I personally believe that using physical forms of punishment puts a child at a higher risk of believing violence is the appropriate method for resolving problems.

I was spanked as a child, but my childhood also involved watching my father beat the crap out of my mother.  So my future was already set up for relationship failure.

I once witnessed a mother smack her child at the back of his 3 year old head (after he had hit her in frustration), saying, "Don't hit."  She used physical punishment to correct a physically violent behavior.  She showed him it was not okay for him to hit, but okay for her to hit.  It sends mixed signals.

I have a child of my own and I have learned that time outs and patience have much better than results than hitting.

Some will say there is a line between abuse and spanking... how do you tell what that line is?  If you are hitting because it is your only way to get through to your child, you probably aren't too eager to seek ways to train yourself on how to deal with your child's behavior.

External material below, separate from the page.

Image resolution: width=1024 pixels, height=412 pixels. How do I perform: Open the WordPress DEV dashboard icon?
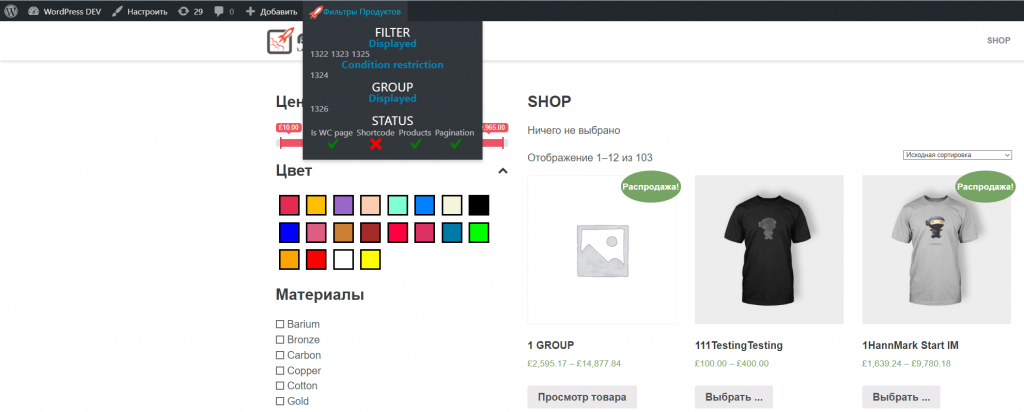(x=34, y=11)
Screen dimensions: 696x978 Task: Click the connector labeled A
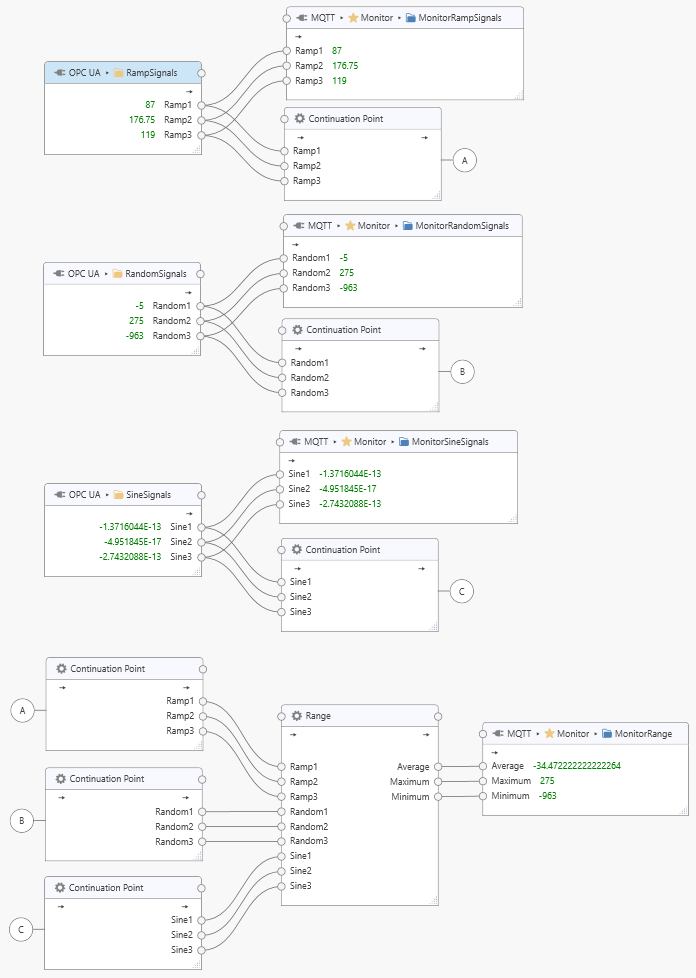pyautogui.click(x=463, y=158)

I study a lot on dog obedience training and find the two almost greatly comparable.  There are always things that motivate your dog - you USE those things to motivate them and MAKE them want to please you.  If you know what motivates your child to behave appropriately, utilize that.  Physical punishment sends the message that you are frustrated and cannot cope with what they have done - what lesson are you teaching?  You are telling them, "Do this and you get spanked."  However, if you send them a positive reinforcement such as rewarding good behavior, you are teaching them to earn their rewards.  If you show them consequences and impact of their behavior, such as taking a toy away because they are misbehaving or allowing them to see that you are hurt when they bite or hit you, then you teach them to suffer the consequence and understand why their behavior is not appropriate.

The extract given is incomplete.